Loa, the county
seat of Wayne County, was established
in 1878 by approximately forty families. The name Loa was suggested
by Franklin W. Young, who had once resided in the Hawaiian Islands and
had been impressed with Mauna Loa, Hawaii's second highest mountain,
whose name means high, large, and powerful. The city is located in a
broad valley west of the Fremont River, 205 miles south of Salt
Lake City and 50 miles east of Richfield;
its elevation is approximately 7,000 feet.
Until 1880 the
settlers were scattered throughout the valley. Under direction of the LDS church leadership, they were encouraged
to build a more organized town upon the present site. The town was marked
off in six-acre blocks, sixteen rods apart, and was dedicated in 1885.

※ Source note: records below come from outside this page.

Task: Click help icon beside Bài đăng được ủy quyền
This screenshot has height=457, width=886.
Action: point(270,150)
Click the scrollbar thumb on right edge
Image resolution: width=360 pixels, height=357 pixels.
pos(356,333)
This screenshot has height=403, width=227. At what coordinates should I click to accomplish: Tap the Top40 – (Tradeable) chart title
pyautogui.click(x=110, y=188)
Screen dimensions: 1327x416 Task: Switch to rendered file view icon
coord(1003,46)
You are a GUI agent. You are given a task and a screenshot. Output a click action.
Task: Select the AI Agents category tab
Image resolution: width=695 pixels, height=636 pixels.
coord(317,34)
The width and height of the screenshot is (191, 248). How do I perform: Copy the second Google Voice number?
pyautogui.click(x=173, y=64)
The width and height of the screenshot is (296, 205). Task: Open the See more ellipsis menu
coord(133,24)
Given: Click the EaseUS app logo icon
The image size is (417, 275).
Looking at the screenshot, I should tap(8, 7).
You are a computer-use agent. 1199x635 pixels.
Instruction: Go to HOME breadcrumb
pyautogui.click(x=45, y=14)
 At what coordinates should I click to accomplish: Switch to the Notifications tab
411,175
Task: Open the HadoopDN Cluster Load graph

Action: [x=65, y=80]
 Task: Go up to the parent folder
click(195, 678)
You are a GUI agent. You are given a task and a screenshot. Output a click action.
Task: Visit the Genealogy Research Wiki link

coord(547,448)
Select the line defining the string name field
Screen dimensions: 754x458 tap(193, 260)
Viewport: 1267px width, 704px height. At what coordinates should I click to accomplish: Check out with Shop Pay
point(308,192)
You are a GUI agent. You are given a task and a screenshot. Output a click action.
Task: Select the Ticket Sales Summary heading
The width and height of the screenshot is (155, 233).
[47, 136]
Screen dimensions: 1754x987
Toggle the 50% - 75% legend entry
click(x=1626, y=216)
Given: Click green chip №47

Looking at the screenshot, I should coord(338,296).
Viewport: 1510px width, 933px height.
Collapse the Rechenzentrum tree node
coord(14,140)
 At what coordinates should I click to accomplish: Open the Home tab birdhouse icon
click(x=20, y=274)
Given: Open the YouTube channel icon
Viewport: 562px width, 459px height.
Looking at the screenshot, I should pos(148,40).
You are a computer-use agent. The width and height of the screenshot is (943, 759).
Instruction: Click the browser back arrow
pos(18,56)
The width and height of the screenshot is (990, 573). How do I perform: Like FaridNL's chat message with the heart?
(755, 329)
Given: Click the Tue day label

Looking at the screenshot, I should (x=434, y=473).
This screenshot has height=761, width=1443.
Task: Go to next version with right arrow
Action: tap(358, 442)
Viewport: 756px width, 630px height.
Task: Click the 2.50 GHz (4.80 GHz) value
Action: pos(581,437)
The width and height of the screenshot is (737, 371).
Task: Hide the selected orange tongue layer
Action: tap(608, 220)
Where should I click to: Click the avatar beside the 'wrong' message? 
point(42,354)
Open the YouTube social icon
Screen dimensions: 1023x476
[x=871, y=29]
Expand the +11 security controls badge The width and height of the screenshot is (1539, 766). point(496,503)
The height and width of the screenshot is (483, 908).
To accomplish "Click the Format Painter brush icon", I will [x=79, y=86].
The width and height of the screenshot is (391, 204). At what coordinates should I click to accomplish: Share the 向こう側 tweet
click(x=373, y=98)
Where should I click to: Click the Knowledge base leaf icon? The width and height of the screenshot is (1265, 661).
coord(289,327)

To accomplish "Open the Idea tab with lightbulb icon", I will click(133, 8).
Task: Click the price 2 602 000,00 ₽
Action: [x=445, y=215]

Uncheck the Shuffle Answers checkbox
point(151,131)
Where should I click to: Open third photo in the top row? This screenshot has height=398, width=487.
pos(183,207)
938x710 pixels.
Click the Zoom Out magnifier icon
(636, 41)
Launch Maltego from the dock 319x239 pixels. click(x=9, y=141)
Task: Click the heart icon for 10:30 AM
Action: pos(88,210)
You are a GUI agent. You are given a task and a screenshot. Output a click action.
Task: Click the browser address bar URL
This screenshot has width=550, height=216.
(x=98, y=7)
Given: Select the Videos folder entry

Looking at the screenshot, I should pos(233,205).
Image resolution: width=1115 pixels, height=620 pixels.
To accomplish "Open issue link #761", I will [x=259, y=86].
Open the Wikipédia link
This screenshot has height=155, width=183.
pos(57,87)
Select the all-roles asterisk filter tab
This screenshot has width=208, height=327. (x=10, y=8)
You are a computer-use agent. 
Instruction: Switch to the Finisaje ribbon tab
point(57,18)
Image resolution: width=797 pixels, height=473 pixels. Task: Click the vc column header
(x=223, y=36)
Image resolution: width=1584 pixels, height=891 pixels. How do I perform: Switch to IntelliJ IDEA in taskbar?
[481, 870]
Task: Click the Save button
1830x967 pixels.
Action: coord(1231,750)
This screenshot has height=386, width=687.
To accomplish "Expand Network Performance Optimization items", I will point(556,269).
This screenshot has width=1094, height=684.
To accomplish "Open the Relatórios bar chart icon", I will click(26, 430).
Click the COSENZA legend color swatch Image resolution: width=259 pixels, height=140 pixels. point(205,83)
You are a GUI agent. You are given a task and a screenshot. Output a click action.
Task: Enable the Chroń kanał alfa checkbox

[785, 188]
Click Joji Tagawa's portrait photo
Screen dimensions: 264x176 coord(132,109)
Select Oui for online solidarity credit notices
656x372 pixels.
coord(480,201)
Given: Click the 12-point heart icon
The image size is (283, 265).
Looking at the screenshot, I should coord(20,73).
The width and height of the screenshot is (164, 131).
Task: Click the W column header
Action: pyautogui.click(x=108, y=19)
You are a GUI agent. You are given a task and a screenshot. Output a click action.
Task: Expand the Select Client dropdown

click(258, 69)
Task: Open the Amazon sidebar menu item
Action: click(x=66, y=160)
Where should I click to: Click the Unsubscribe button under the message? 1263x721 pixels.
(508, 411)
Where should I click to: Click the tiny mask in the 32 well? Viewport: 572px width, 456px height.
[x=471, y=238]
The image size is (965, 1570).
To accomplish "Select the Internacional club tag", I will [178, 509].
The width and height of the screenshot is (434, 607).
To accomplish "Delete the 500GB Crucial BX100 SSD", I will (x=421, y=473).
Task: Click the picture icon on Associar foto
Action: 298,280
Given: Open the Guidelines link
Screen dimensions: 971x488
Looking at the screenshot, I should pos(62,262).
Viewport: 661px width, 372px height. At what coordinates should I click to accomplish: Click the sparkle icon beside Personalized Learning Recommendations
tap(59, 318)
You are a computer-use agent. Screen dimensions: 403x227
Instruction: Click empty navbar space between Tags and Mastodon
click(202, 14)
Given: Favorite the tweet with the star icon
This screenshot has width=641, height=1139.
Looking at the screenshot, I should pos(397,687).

It was not until 1890 that residents of Loa received government title
to the land. Alvin L. Robinson, a probate judge appointed by President
Grover Cleveland, secured title to the town's lands and sold individual
land owners their appropriate titles. Loa was incorporated on 17 April
1919 with W.S. McClellan serving as first president of the town board
of trustees. Loa's early water supply came from open ditches or from
settlers hauling barrels of water long distances from Brian Springs
on Spring Creek. As the human and animal populations grew, concerns
over contamination increased; the result was a fresh-water pipeline
from Road Creek which was completed in 1911.